Work request >> The lines from the one holding "Viewport: 154px width, 163px" through the end of the records below are to be written out exactly, and nothing else; pictures are to be left out.

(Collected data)
----------
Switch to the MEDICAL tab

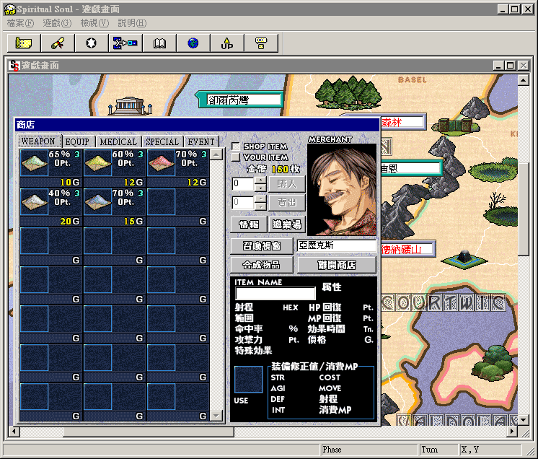tap(118, 141)
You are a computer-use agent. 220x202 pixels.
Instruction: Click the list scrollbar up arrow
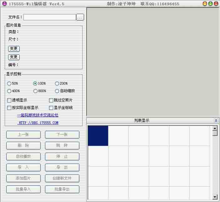[215, 128]
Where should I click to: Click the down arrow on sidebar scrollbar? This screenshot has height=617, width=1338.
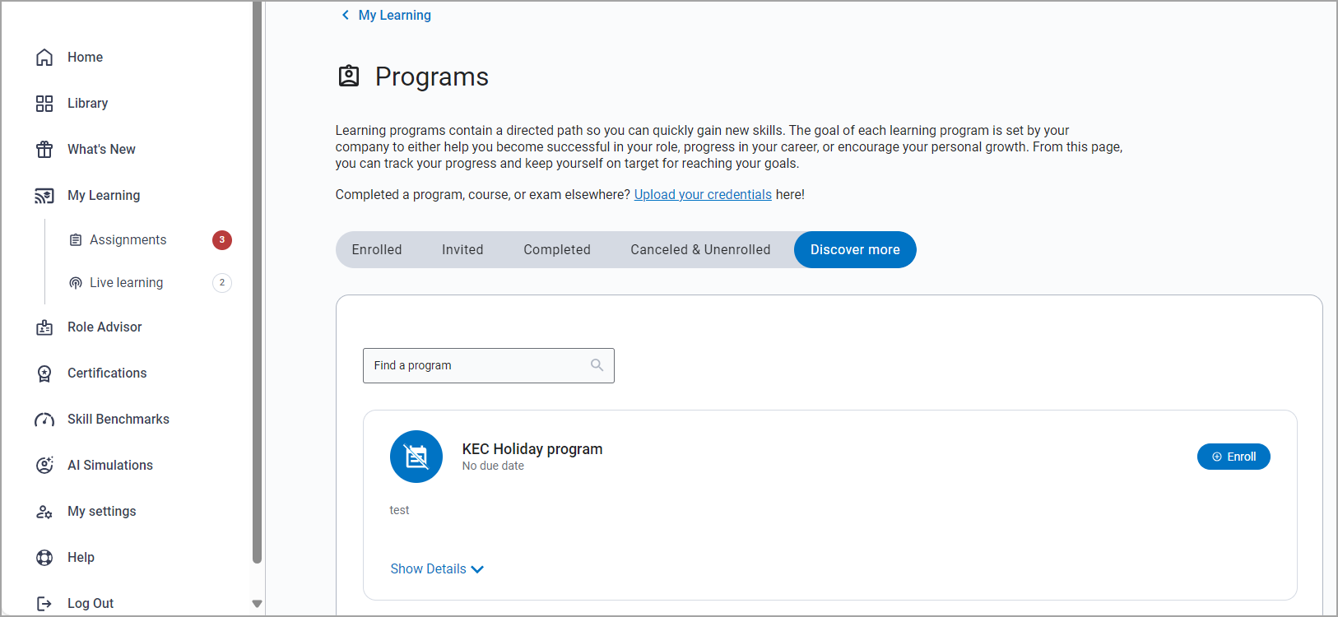[x=257, y=603]
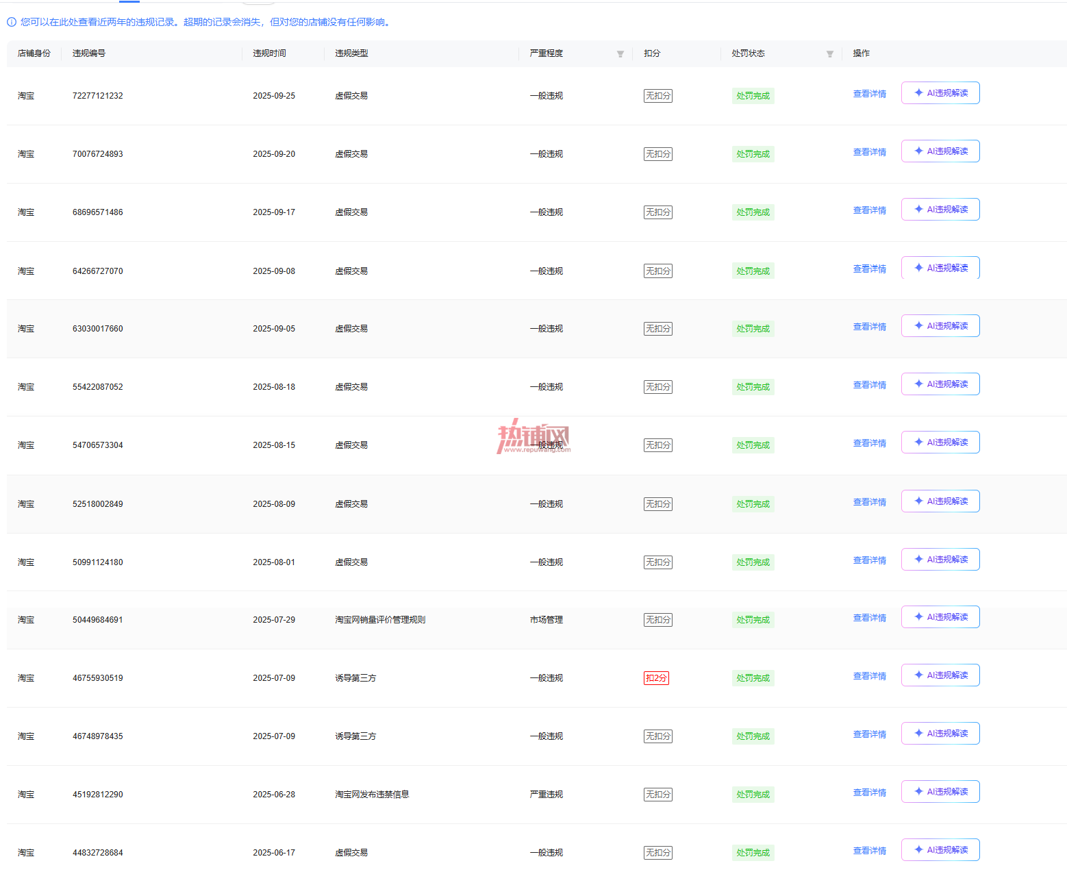The width and height of the screenshot is (1067, 872).
Task: View details of violation 68696571486
Action: click(x=869, y=210)

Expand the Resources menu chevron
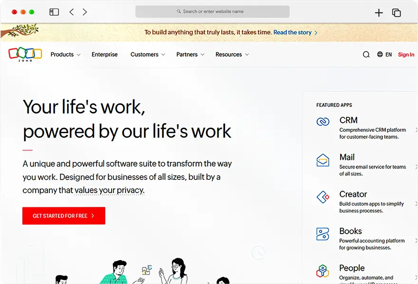[x=247, y=55]
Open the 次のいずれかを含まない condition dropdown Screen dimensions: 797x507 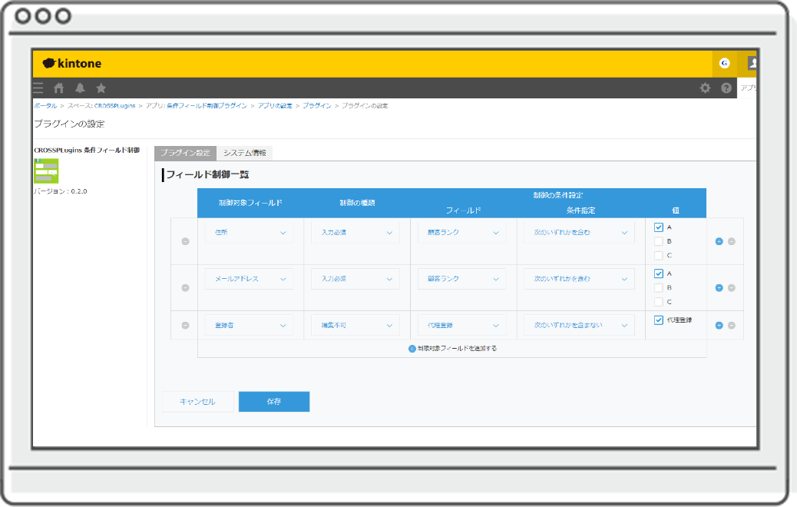pyautogui.click(x=579, y=325)
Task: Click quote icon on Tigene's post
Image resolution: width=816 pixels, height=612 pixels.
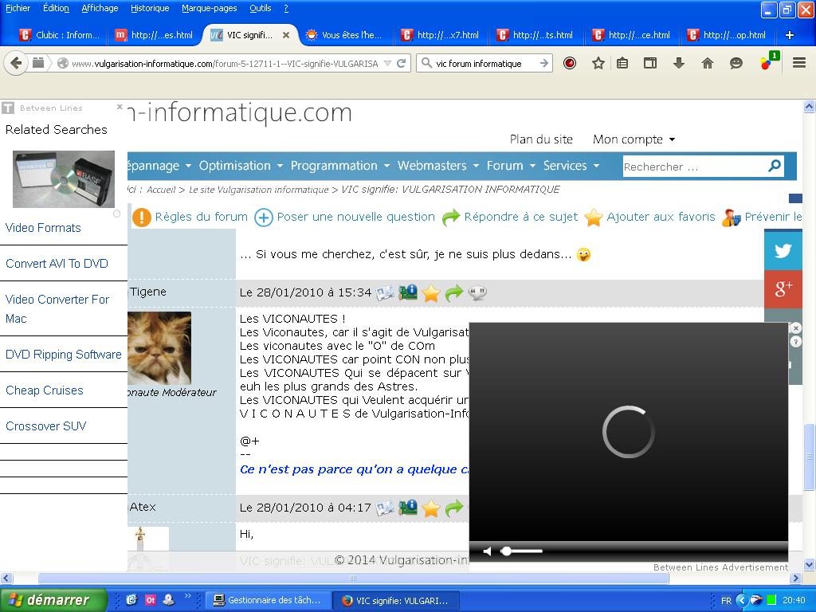Action: (477, 293)
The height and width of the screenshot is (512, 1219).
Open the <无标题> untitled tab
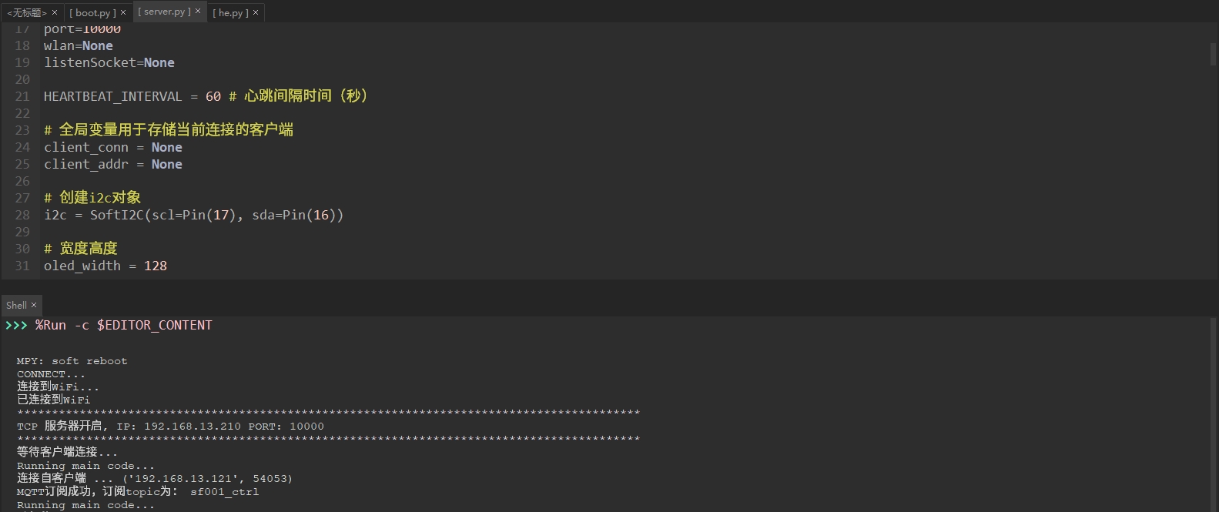click(27, 12)
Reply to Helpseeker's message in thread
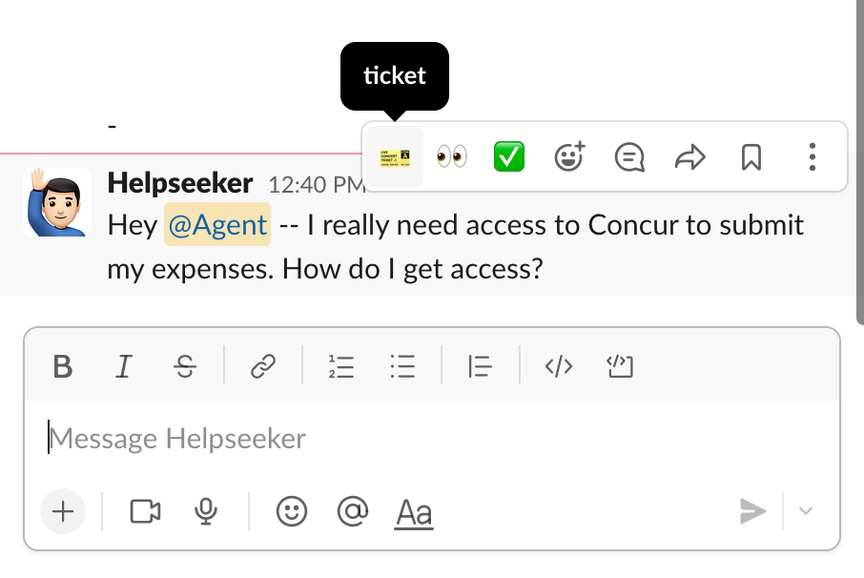This screenshot has height=578, width=864. (629, 157)
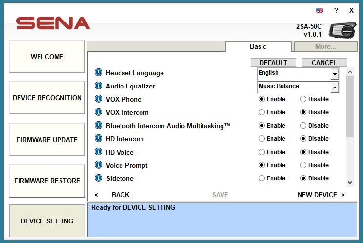Go to FIRMWARE UPDATE section
The width and height of the screenshot is (363, 243).
tap(47, 140)
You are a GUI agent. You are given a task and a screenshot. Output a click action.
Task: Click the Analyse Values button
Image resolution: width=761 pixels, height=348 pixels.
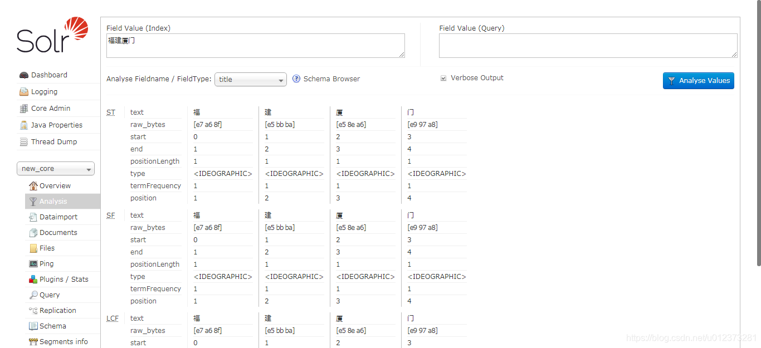coord(698,80)
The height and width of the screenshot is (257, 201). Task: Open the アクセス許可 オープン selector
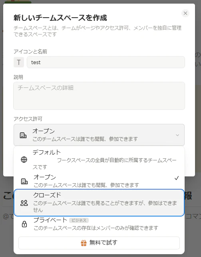coord(99,135)
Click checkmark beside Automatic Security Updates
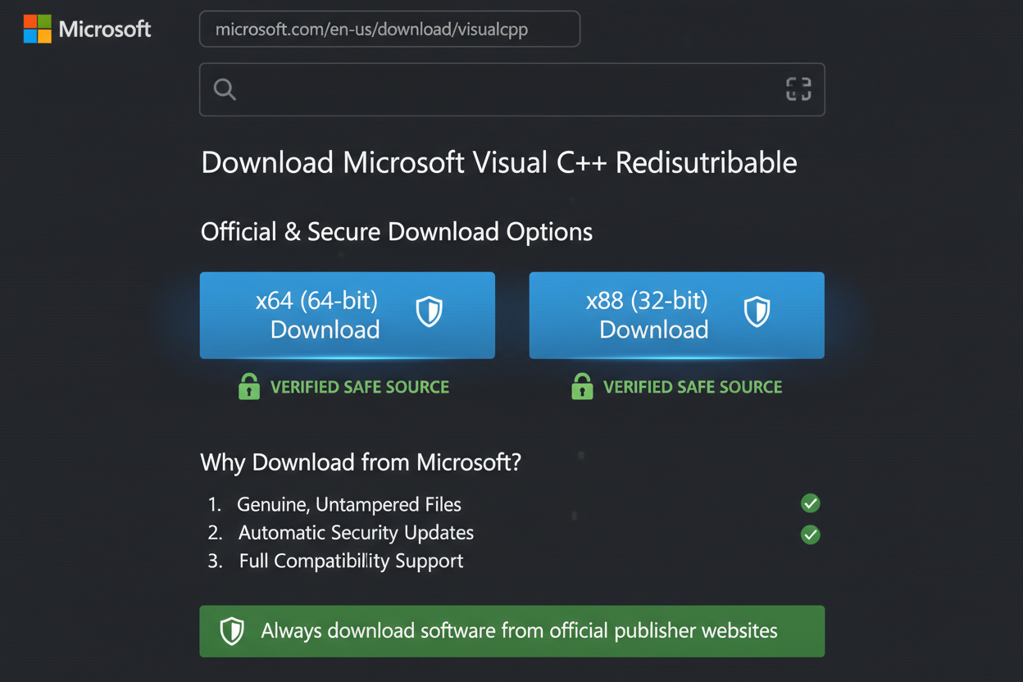 pyautogui.click(x=810, y=534)
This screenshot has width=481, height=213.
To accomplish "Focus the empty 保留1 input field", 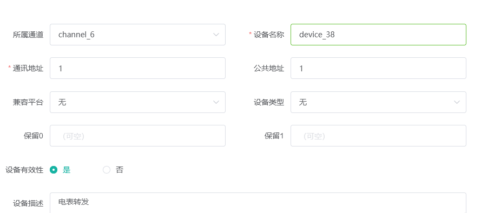I will (x=378, y=136).
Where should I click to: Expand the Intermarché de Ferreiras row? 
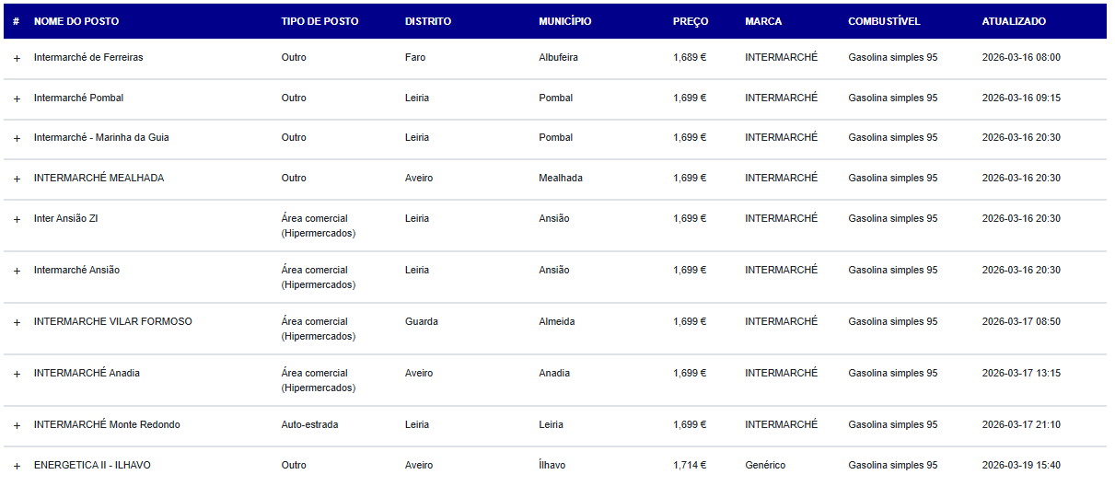point(17,58)

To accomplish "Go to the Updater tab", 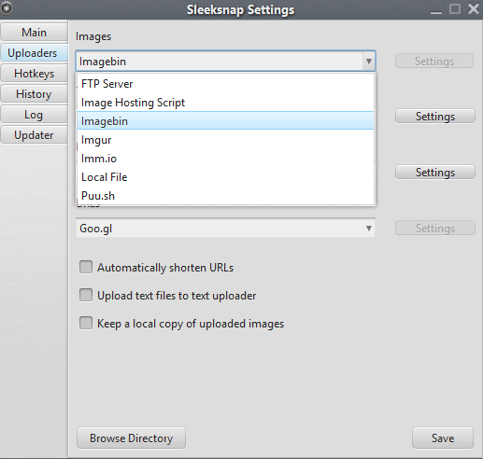I will [x=34, y=135].
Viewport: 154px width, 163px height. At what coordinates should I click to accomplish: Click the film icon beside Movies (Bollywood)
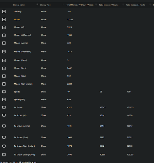pyautogui.click(x=4, y=52)
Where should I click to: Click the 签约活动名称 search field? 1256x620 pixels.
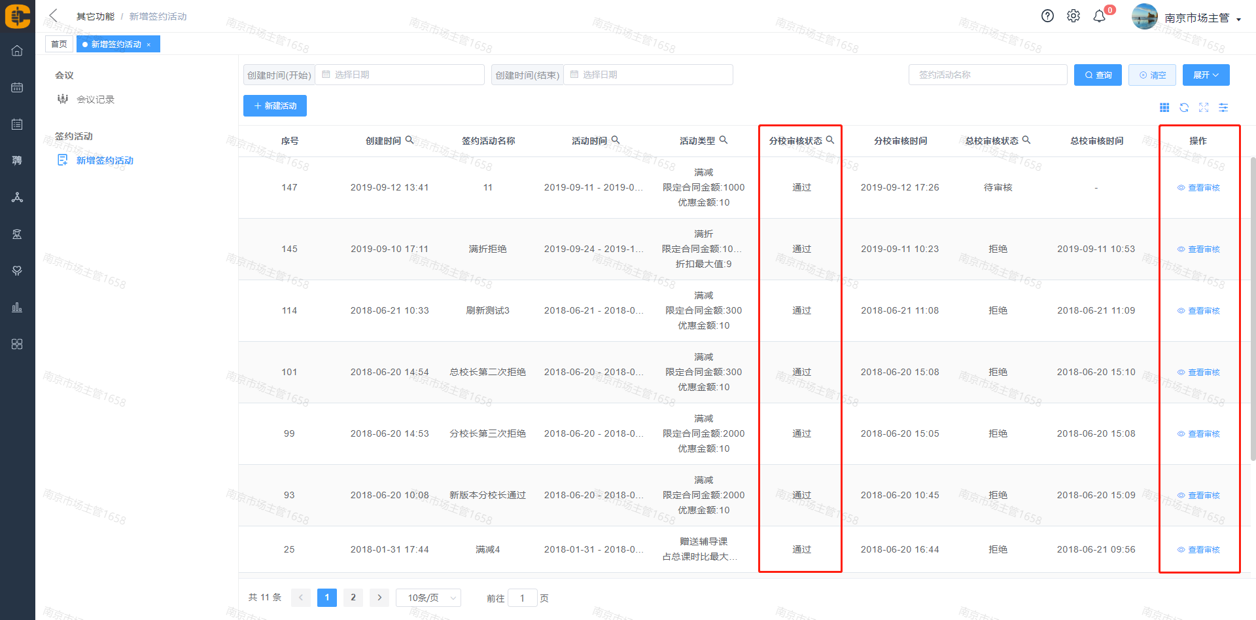pyautogui.click(x=987, y=75)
----------
Answer to the exercise >>
Viewport: 154px width, 163px height. At what coordinates should I click to accomplish: Click the film icon beside Movies (Bollywood)
pyautogui.click(x=4, y=52)
Where should I click to: Click the 签约活动名称 search field? 1256x620 pixels.
pyautogui.click(x=987, y=75)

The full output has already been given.